Top of Available data

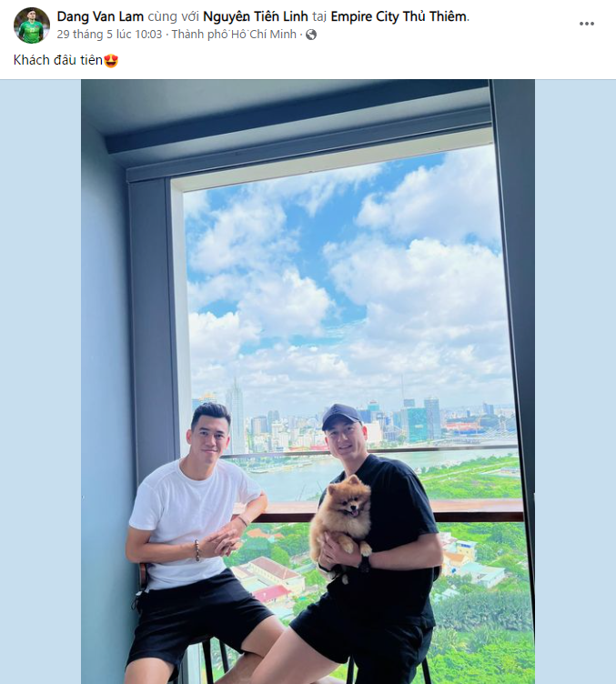Open the posted photo in viewer

308,382
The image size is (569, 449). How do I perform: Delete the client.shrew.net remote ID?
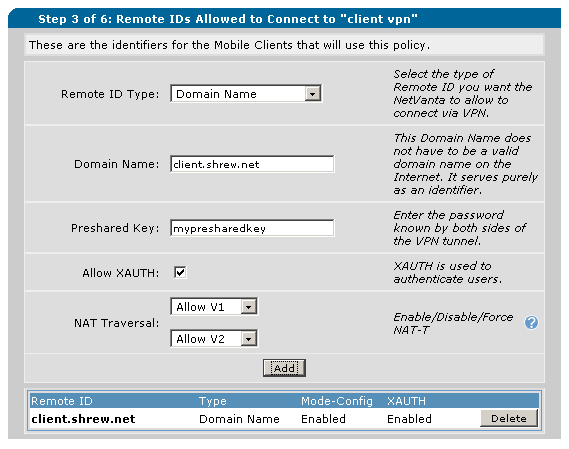click(509, 419)
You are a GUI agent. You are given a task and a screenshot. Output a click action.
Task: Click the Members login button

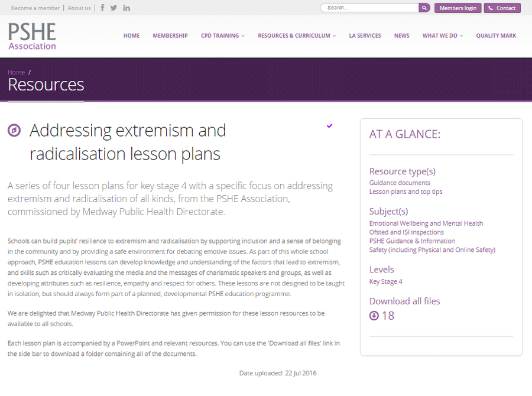458,8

Bottom of Available data

Exercise description: Nothing but an exact copy is needed, covering the lines from the line with "The image size" through the last line of the entries, pictures excluded.

Answer to this problem:
The image size is (569, 449). How do I perform: Delete the client.shrew.net remote ID?
click(509, 419)
You are a GUI agent. You are given a task and a screenshot. Output a click action.
Task: Click the Members login button

458,8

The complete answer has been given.